**YOUR INSTRUCTIONS**
Locate the line that contains "Tap info icon". Print it and every subsequent line through the final line of the records, exactly and only those.

**MATERIAL FOR THIS EXERCISE**
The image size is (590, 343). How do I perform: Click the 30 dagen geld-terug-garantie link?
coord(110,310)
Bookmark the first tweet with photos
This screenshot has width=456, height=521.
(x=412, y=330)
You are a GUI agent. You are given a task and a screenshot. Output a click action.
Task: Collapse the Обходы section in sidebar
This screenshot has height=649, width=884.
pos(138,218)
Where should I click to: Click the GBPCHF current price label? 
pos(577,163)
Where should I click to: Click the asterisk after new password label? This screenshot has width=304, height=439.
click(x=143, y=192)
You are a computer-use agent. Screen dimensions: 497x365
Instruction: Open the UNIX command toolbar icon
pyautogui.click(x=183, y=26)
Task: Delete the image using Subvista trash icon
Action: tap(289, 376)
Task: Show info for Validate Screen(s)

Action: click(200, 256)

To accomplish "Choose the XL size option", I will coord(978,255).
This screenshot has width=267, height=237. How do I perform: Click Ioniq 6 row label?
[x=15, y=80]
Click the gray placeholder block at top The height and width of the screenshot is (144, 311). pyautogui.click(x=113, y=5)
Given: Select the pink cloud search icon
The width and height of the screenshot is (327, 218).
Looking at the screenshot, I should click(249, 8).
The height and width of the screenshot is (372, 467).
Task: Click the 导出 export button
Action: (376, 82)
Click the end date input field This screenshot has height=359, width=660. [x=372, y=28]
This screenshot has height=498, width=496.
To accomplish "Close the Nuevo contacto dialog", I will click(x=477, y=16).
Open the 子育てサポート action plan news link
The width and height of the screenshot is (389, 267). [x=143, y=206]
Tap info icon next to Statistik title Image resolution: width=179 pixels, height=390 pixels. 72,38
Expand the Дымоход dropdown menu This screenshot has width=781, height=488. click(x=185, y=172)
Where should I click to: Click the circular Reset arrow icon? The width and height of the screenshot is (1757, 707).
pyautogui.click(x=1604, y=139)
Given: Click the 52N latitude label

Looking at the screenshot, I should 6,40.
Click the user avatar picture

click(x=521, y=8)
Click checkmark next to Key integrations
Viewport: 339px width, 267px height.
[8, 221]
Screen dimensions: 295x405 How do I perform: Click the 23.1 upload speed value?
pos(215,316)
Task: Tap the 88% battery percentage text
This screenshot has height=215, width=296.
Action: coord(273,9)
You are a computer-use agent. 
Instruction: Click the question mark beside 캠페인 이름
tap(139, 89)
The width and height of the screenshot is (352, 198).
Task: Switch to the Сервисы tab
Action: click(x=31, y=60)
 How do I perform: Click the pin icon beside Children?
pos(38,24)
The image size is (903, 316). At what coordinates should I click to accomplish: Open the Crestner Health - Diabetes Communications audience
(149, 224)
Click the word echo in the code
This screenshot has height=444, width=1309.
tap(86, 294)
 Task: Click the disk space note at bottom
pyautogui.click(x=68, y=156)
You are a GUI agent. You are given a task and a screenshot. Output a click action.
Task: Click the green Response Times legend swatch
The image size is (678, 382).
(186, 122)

**PROBLEM SOLUTION**
Tap info icon next to Statistik title Image resolution: width=179 pixels, height=390 pixels. 72,38
Expand the Дымоход dropdown menu This screenshot has width=781, height=488. click(x=185, y=172)
Where should I click to: Click the circular Reset arrow icon? The width and height of the screenshot is (1757, 707).
pyautogui.click(x=1604, y=139)
Given: Click the 52N latitude label

Looking at the screenshot, I should 6,40.
Click the user avatar picture

click(x=521, y=8)
Click checkmark next to Key integrations
Viewport: 339px width, 267px height.
[8, 221]
Screen dimensions: 295x405 How do I perform: Click the 23.1 upload speed value?
pos(215,316)
Task: Tap the 88% battery percentage text
This screenshot has height=215, width=296.
Action: coord(273,9)
You are a computer-use agent. 
Instruction: Click the question mark beside 캠페인 이름
tap(139, 89)
The width and height of the screenshot is (352, 198).
Task: Switch to the Сервисы tab
Action: click(x=31, y=60)
 How do I perform: Click the pin icon beside Children?
pos(38,24)
The image size is (903, 316). At what coordinates should I click to accomplish: Open the Crestner Health - Diabetes Communications audience
(149, 224)
Click the word echo in the code
This screenshot has height=444, width=1309.
tap(86, 294)
 Task: Click the disk space note at bottom
pyautogui.click(x=68, y=156)
You are a GUI agent. You are given a task and a screenshot. Output a click action.
Task: Click the green Response Times legend swatch
The image size is (678, 382).
(186, 122)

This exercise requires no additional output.